Gartner predicts that 60% of organizations will deploy data virtualization software as part of their data integration tool set by 2020. That's a big jump from the adoption rate of about 35% the consulting and market research company cited in a November 2018 report on the data virtualization market. But the technology "is rapidly gaining momentum," a group of four Gartner analysts wrote in the report.
The analysts said data virtualization use cases are on the rise partly because IT teams are struggling to physically integrate a growing number of data silos, as relational database management system (DBMS) environments are augmented by big data systems and other new data sources. They also pointed to increased technology maturity that has removed deployment barriers for data virtualization users.
Mark Beyer, one of the report's authors, discusses those trends and the use of data virtualization tools as an alternative to traditional extract, transform and load (ETL) integration processes in this Q&A.
Do you still see data virtualization use cases as niche in nature, or has the technology gone beyond that from an adoption standpoint?
Mark Beyer: We're seeing data virtualization used more frequently in broader use cases. It used to be for taking sort of prebuilt data stores, with some data quality and integration built in, and putting virtualization over the top of them -- almost like a see-through layer. Or the other one was just taking three or four data stores from transactional applications and creating a view of them.
But now, what we're seeing is it being introduced as a true semantic layer. In a semantic layer, you can have several different use cases. Power users can build their own trust factor or confidence model [in virtualized data sets]. Another thing you can do is build multiple tiers of data -- two or three different layers in the same data model, each with its own trust or quality level. And, in a logical data warehouse, you have the ability to take a very traditional operational data store and put it together with things you do in a data lake. You can get a view into warehouse data and, through virtualization, be able to run a data science job. To the user, it just looks like the two data sets coming together.
Gartner's 2018 market guide report on data virtualization said that more than 35% of organizations you surveyed were using the technology in production deployments. Is that a healthy number, given how long data virtualization software has been around?
Beyer: Data management teams have always been very cautious about the idea of giving access to data, and data virtualization goes down to the very bottom layer of the data -- you have to give it all the permissions. In the past, there was a reluctance to put too much data virtualization into an environment. Now, the cloud has taught people that data is flying all over the place. Let's admit that and not try to lock down the data -- let's lock down the use case instead. So, yeah, 35% is kind of robust.
The report does talk about 'renewed interest' in data virtualization tools. Did user interest diminish for a while? And if so, what happened to make it rebound?
Beyer: Data virtualization kind of sat around doing nothing for a long time. Then, six years ago, it started flying up to the peak of expectations, but being able to see views of data sets doesn't mean it ran fast and had all the management and security capabilities of a DBMS. What has happened in the data virtualization space is [the vendors] solved some of the performance problems, they solved some schema management problems and they solved problems with the ability to read and write data in multiple formats. It doesn't have to be SQL anymore -- you can write in XML now, for example.
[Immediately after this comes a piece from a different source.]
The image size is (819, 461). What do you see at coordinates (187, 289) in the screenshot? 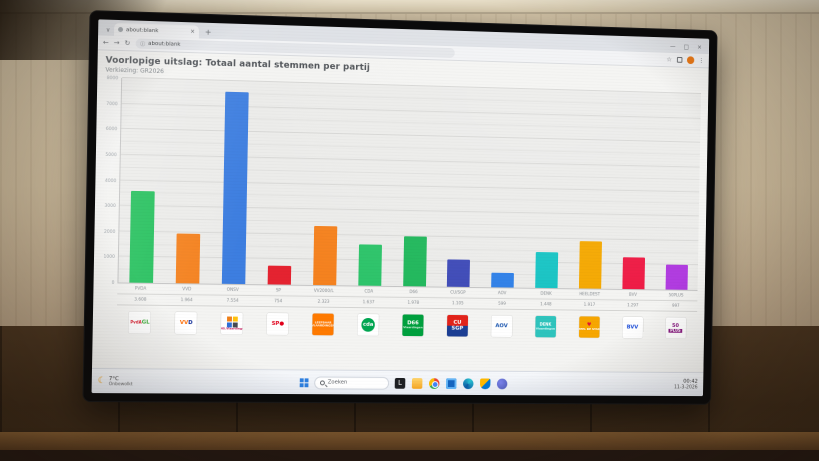
I see `category-label: VVD` at bounding box center [187, 289].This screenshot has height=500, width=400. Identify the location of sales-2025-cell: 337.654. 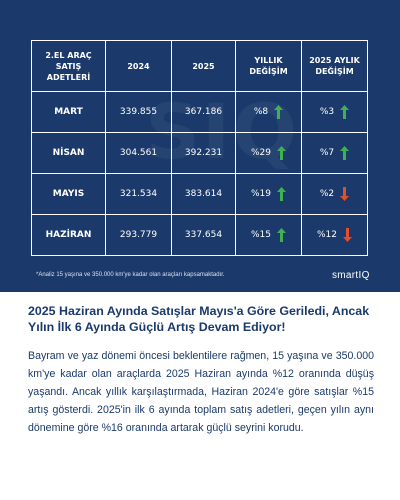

What are some data virtualization use cases and applications where the technology is a particularly good fit?
Mark BeyerAnalyst, Gartner
Beyer: No. 1 is prototyping [of data models]. Think of power users: They don't build the models they want the first time out of the box. The process is iterative. Pilot projects are another good use of data virtualization -- it's a great place to test things or try them in a small operational area. The other one now is in a logical data warehouse as the semantic layer.
And then another one is as a kind of embedded semantic layer in IoT applications. You might have 50 different makers of sensors for different types of readings, [all with] slightly different data structures and formats. You can use data virtualization to put a semantic model on the data stream right as it comes out of the device to say, 'This is the way I want the data.' We're starting to see that idea.
What advice do you have for IT and data management teams on deciding if data virtualization is right for their organizations?
Beyer: If flexibility outweighs consistency in data delivery, you should start thinking about data virtualization -- for example, if multiple users demand different output schemas. If 55% of your users like one schema, you can write ETL for that. But, for the other 45%, you can put a variety of models in a semantic layer and let them pick the one they want to use. That's almost a no-brainer.
Is performance still a common roadblock when you deploy a data virtualization architecture?
Beyer: That was always sort of a myth. People would say that data virtualization ran slow, and it did. They were basically paying a performance tax every time they ran a virtualization process against a data source. In a data warehouse, you pay that tax once when you're loading data into the warehouse, but you still have to pay it. You always have to pay the tax when the job is going to run, and you optimize for what your users need. It's always a balancing act.